One thing that surprised me was how uniform decisions were as a function of average score in reviews. All reviews included a decision from {Strong Reject, Weak Reject, Weak Accept, Strong Accept}. These were mapped to numbers in the range {1,2,3,4}. In essence, average review score < 2.2 meant 0% chance of acceptance, and average review score > 3.1 meant acceptance. Due to discretization in the number of reviewers and review scores there were only 3 typical uncertain outcomes:

  1. 2.33. This was either 2 Weak Rejects+Weak Accept or Strong Reject+2 Weak Accepts or (rarely) Strong Reject+Weak Reject+Strong Accept. About 8% of these paper were accepted.
  2. 2.67. This was either Weak Reject+Weak Accept*2 or Strong Accept+2 Weak Rejects or (rarely) Strong Reject+Weak Accept+Strong Accept. About 48% of these paper were accepted.
  3. 3.0. This was commonly 3 Weak Accepts or Strong Accept+Weak Accept+Weak Reject or (rarely) 2 Strong Accepts + Strong Reject. About 90% of these papers were accepted.

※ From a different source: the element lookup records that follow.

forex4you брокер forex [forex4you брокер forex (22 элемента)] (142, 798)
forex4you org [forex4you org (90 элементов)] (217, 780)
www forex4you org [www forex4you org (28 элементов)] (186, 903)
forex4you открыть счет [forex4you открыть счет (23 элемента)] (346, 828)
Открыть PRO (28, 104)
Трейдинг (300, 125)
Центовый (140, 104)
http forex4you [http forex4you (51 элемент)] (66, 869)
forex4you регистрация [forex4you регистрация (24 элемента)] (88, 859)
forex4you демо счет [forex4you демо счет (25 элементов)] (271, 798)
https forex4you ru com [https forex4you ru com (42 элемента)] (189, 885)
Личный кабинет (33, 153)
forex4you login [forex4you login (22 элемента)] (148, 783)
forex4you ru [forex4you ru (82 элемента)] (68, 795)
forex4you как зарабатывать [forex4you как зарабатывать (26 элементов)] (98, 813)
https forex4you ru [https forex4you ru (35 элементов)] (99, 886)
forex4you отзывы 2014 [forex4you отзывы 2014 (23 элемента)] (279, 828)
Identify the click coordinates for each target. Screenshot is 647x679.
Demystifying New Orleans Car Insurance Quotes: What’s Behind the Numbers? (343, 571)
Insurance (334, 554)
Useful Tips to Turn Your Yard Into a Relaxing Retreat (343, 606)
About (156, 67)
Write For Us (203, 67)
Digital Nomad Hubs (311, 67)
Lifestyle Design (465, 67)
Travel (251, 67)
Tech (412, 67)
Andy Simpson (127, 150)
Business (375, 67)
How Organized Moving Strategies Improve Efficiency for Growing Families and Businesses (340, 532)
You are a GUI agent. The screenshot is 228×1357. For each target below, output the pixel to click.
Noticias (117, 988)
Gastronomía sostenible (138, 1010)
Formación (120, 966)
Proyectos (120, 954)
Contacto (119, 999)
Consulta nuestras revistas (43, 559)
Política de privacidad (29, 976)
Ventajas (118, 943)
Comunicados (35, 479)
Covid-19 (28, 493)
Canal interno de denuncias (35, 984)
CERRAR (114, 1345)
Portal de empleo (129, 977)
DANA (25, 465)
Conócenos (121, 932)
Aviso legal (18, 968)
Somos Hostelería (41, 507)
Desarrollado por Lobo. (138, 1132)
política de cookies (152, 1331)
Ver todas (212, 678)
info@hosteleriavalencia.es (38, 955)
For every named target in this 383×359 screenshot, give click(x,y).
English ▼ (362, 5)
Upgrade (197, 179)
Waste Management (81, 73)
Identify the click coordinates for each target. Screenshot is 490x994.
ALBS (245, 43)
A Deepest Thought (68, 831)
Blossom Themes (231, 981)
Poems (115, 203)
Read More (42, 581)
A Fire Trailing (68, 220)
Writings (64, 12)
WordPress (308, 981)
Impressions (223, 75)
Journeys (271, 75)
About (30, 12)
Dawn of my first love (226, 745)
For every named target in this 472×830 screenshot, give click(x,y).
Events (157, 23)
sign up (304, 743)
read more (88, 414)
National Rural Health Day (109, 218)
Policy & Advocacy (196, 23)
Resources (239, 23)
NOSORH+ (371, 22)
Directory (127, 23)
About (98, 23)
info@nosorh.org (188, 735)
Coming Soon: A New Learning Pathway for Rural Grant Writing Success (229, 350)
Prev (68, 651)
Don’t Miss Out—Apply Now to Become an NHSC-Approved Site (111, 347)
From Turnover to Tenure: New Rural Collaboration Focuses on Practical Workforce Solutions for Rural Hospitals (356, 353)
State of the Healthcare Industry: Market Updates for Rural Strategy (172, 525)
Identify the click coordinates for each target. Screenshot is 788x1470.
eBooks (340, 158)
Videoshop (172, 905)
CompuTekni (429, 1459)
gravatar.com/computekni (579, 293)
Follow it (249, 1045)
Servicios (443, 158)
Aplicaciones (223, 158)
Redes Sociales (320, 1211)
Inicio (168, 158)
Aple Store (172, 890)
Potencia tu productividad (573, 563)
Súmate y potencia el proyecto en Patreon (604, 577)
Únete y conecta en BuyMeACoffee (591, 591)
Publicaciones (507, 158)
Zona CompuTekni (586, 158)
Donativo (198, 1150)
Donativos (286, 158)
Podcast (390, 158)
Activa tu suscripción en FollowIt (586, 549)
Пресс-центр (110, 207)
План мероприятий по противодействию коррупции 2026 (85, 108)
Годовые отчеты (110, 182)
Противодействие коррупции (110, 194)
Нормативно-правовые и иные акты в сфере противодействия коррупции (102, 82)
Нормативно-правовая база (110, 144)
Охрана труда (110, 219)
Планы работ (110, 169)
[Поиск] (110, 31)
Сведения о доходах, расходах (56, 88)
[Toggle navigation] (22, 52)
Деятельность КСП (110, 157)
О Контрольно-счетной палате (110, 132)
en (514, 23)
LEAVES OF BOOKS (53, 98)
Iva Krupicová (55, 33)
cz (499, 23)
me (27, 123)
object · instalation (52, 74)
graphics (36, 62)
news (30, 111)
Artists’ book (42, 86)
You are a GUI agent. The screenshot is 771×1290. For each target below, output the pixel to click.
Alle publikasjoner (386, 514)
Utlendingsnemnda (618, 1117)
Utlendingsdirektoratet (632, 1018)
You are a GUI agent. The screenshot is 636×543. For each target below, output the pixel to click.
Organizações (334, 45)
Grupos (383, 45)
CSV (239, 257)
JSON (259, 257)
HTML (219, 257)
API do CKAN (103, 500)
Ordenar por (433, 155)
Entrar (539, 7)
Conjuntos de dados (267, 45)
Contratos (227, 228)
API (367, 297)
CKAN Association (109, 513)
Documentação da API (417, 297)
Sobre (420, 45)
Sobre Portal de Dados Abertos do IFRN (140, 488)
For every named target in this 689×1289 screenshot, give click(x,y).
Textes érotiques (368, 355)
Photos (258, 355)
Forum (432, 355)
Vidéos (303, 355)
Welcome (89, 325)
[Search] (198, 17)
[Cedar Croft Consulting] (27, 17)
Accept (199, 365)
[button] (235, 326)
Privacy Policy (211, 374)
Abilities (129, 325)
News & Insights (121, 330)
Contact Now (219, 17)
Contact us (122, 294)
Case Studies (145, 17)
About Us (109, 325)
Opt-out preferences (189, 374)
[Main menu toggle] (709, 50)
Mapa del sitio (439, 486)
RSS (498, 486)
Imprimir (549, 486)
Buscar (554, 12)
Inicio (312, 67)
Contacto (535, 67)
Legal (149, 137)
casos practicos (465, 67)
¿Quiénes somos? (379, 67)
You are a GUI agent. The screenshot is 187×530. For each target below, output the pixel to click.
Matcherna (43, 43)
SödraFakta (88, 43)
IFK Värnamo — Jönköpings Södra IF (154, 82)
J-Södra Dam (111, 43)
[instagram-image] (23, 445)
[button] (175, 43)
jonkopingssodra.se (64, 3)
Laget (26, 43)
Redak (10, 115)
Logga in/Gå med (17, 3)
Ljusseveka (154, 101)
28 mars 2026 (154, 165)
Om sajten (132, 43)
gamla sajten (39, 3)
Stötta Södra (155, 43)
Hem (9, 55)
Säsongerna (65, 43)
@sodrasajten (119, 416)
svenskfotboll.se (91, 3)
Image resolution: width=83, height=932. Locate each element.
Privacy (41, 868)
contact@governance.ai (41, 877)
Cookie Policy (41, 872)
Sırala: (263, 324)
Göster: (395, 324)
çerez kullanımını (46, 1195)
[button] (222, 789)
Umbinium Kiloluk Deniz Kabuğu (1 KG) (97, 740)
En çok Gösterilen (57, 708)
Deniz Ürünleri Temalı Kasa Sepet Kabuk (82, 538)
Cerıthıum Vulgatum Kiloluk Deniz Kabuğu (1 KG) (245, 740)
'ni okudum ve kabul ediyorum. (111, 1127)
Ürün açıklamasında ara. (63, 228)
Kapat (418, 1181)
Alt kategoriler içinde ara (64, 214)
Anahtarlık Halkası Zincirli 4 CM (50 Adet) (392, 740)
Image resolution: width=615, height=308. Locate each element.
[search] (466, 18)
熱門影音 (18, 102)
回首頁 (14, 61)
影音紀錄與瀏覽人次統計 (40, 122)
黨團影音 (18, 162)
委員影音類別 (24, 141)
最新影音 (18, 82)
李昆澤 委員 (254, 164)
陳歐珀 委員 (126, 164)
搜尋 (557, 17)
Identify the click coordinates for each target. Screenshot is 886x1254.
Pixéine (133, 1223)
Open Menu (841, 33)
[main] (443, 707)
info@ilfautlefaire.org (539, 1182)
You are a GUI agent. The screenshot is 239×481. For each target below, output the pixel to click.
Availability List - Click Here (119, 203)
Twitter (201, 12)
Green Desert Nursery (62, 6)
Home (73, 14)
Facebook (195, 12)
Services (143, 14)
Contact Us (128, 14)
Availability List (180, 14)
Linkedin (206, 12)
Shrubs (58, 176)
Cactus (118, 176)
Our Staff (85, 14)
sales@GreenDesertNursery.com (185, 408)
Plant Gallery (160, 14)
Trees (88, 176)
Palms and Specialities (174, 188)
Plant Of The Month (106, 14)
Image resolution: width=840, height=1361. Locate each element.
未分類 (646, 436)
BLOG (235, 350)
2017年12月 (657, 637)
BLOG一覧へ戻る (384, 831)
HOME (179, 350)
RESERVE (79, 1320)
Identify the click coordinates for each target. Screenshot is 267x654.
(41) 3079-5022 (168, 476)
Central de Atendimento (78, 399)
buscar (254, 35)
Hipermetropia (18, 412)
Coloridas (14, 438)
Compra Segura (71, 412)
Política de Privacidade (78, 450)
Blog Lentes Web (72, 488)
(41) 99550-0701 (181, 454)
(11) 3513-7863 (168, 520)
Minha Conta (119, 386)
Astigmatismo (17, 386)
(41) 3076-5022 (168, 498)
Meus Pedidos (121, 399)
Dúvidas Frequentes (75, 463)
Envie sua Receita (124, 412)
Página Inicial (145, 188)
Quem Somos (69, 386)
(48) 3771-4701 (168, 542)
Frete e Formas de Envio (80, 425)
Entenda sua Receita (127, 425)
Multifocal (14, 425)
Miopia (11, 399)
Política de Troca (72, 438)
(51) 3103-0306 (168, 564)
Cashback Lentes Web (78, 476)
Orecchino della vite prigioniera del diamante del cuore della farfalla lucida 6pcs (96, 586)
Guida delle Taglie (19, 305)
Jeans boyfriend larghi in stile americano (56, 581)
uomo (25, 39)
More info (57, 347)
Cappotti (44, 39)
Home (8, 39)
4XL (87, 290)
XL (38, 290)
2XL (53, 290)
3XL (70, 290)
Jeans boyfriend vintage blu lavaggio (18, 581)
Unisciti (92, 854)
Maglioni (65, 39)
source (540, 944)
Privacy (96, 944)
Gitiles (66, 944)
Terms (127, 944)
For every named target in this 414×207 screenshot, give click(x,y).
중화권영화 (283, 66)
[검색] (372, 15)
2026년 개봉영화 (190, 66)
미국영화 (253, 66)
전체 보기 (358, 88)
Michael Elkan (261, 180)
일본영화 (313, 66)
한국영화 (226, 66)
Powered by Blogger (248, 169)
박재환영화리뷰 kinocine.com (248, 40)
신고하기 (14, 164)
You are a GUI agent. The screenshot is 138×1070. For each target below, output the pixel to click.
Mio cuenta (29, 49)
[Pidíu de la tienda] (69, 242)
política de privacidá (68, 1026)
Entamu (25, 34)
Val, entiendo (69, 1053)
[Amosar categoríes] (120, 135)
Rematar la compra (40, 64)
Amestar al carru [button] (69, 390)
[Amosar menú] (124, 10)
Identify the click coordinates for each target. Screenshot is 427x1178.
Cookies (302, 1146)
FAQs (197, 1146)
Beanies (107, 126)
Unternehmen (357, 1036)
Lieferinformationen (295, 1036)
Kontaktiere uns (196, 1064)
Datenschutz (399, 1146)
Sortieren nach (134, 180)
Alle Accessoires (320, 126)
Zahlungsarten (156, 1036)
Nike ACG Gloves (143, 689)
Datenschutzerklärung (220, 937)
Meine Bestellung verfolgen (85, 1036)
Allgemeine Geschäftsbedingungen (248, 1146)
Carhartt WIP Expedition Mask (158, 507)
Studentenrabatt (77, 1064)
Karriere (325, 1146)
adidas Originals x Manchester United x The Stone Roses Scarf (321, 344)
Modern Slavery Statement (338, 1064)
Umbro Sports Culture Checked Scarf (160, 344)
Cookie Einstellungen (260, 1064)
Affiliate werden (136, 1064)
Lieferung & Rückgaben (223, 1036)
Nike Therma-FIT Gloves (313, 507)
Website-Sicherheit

One question I’ve always wondered is: How much variance is there in the accept/reject decision? In general, correlated assignment of reviewers can greatly increase the amount of variance, so one of our goals this year was doing as independent an assignment as possible. If you accept that as independence, we essentially get 3 samples for each paper where the average standard deviation of reviewer scores before author feedback and discussion is 0.64. After author feedback and discussion the standard deviation drops to 0.51. If we pretend that papers have an intrinsic value between 1 and 4 then think of reviews as discretized gaussian measurements fed through the above decision criteria, we get the following:

There are great caveats to this picture. For example, treating the AC’s decision as random conditioned on the reviewer average is a worst-case analysis. The reality is that ACs are removing noise from the few events that I monitored carefully, although it is difficult to quantify this. Similarly, treating the reviews observed after discussion as independent is clearly flawed. A reasonable way to look at it is: author feedback and discussion get us about 1/3 or 1/4 of the way to the final decision from the initial reviews.

Conditioned on the papers, discussion, author feedback and reviews, AC’s are pretty uniform in their decisions with ~30 papers where ACs disagreed on the accept/reject decision. For half of those, the ACs discussed further and agreed, leaving Joelle and I a feasible quantity of cases to look at (plus several other exceptions).

At the outset, we promised a zero-spof reviewing process. We actually aimed higher: at least 3 people needed to make a wrong decision for the ICML 2012 reviewing process to kick out a wrong decision. I expect this happened a few times given the overall level of quality disagreement and quantities involved, but hopefully we managed to reduce the noise appreciably.